Creo que le hizo gracia, pero mantuvo el tipo.
—Nada me hace más feliz, créeme.
—Vamos a mi casa —dije, volviendo al presente—, tengo que cambiarme de ropa, y tenemos que pensar qué hacemos a partir de mañana.
—Tú deberías pedir la baja hasta que deje de dolerte la espalda, yo me ocuparé estos días.
—No deberíamos, vamos muy mal de tiempo.
—Puedo obligarte, soy tu jefe.
—Nunca has ejercido como tal, ¿vas a empezar ahora? —dije levantando una ceja.
—Sí, de hecho se me están ocurriendo varias ideas para aprovecharme de mi estatus contigo —me dijo ronroneando como un gato.
—No veo la hora de que cumplas con tu palabra —le dije llegando al portal.

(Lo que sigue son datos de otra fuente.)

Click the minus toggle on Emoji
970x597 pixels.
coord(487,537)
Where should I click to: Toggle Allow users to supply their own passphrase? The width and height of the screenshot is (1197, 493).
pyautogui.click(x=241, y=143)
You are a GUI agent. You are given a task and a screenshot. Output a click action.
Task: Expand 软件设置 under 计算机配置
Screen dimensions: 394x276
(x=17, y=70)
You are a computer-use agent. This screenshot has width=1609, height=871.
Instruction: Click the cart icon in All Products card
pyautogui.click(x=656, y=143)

—Será mejor que tu herida se cure pronto, tengo miedo de que se abra si haces algún movimiento brusco con la espalda. Esta noche volveré a ponerte aloe vera.
—¿Volveré?, ¿y eso cuándo ha ocurrido, si puede saberse? —pregunté sorprendida.

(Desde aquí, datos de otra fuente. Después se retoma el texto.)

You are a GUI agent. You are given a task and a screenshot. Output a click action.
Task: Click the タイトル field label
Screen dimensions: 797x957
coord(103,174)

—Anoche caíste fulminada en mi cama, pero te apliqué un poco de aloe para que cicatrizase antes ¿no te molesta que lo hiciese, verdad?
—No, supongo que no —Iago captó la duda en mi voz.
—¿Supones?
—Es solo que no estoy acostumbrada a que me curen —dije mientras subíamos en el ascensor. Coincidimos con una pareja, al otro lado del espejo. Un tío alto de ojos líquidos que besaba con maestría a una chica muy afortunada de pelo castaño. Yo creo que eran felices.
Sí, lo eran.
Entonces.
Aún no sabían lo que estaba por llegar.
—Ya me lo dijiste ayer, aunque no te acuerdes, pero ya no hay necesidad. Me gustaría pasar estas primeras noches contigo, por si tienes dolores, y para ayudarte con el día a día.
Me negué varias veces, esgrimiendo varios argumentos, a cual más peregrino, hasta que dejé que me convenciera.
Qué incauto.
Le habría dicho que sí aunque no hubiera insistido tanto.